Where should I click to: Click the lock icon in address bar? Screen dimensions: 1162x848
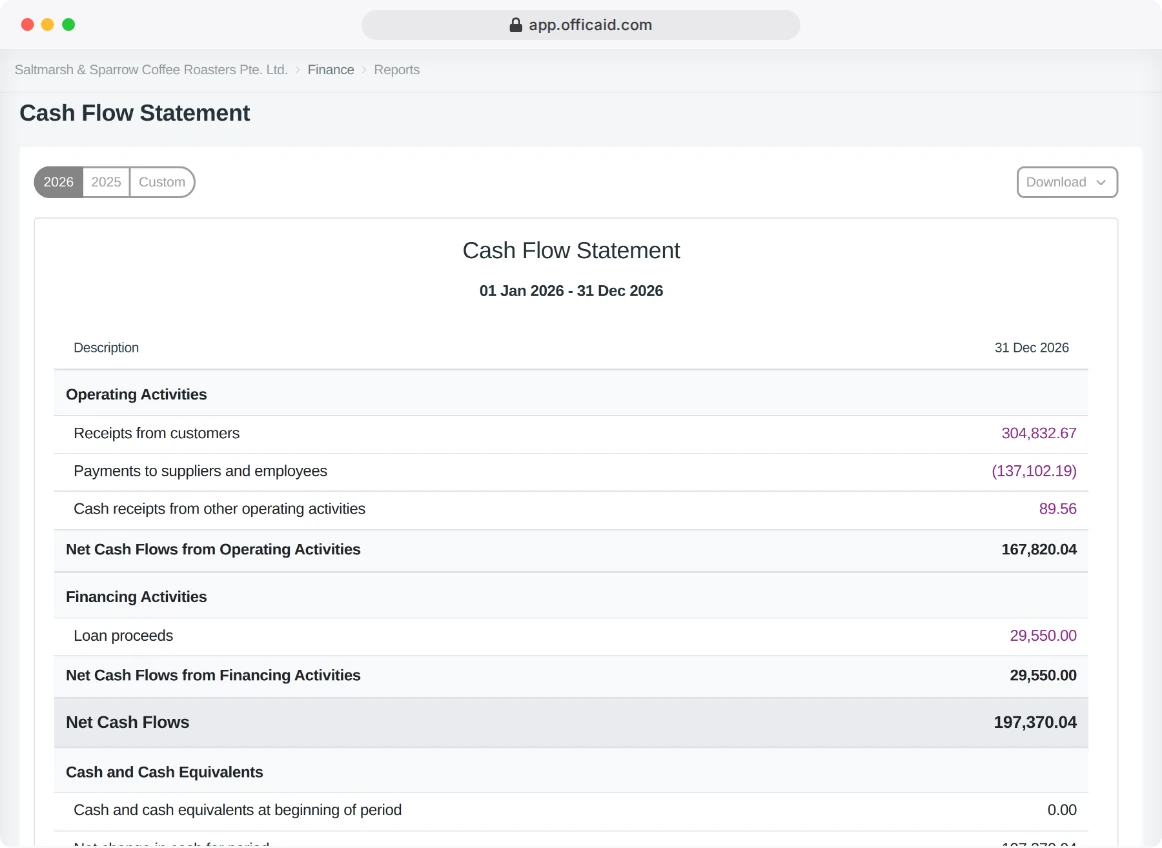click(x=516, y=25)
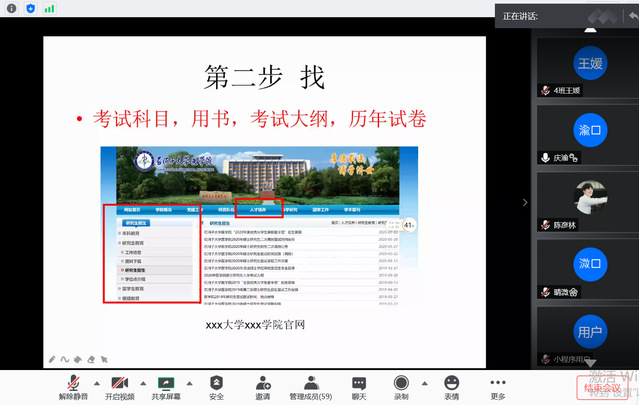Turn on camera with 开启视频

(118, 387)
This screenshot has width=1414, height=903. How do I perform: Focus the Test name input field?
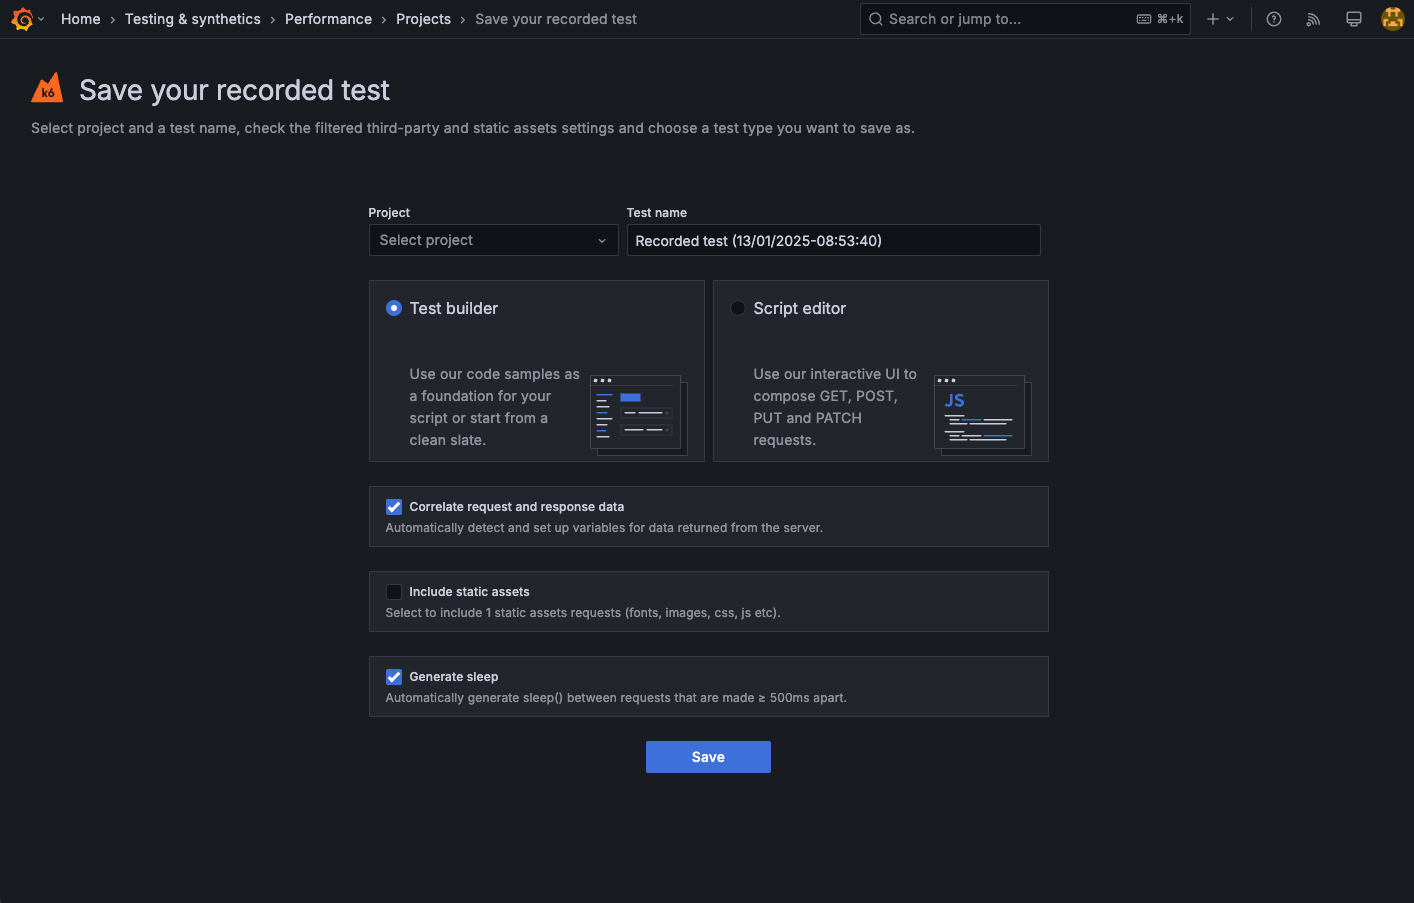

● ● ● ● ●

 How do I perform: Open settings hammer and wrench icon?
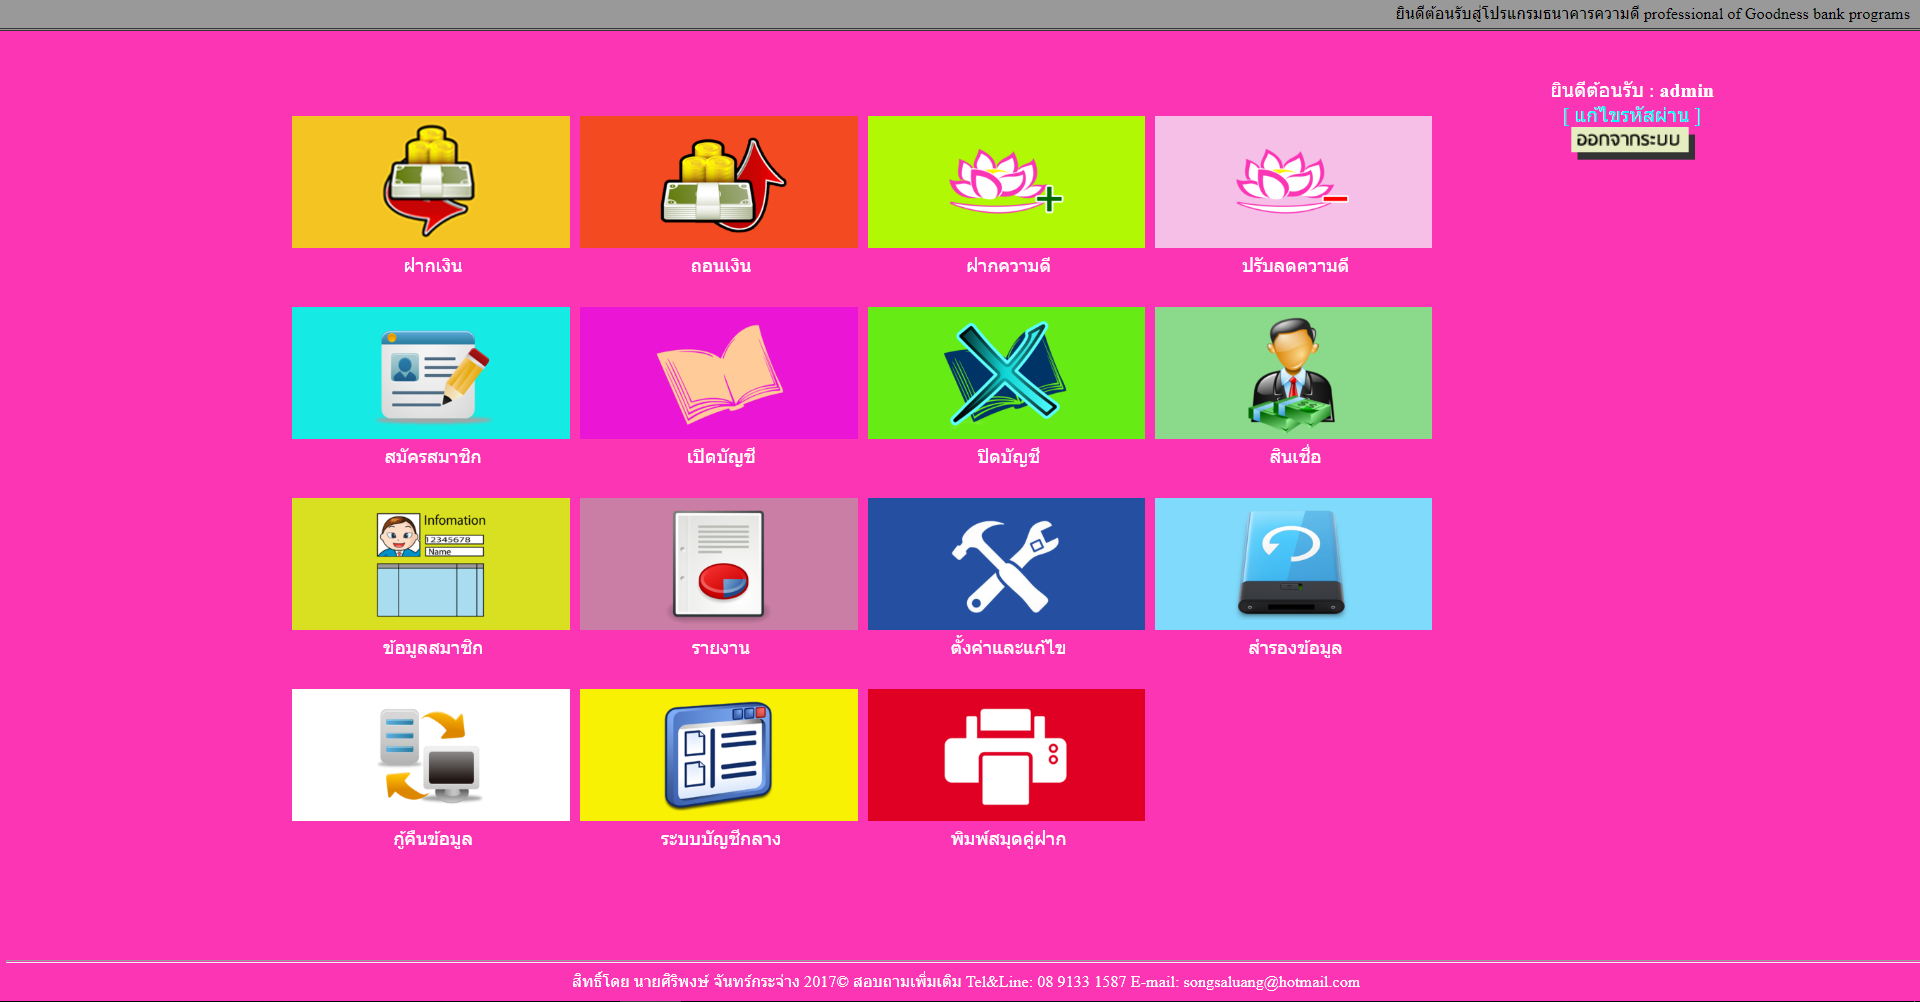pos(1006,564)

● ● ● ● ●

INSTRUCTIONS TO FOLLOW:
What is needed is an exact copy of the lines above, from the one holding "Where should I" down to the one holding "This screenshot has", with those two included and the pictures left out.

SOLUTION:
Where should I click to: Click the lock icon in address bar? Screen dimensions: 1162x848
click(x=516, y=25)
Turn on camera with 开启视频

(118, 387)
This screenshot has width=1414, height=903. How do I perform: Focus the Test name input field?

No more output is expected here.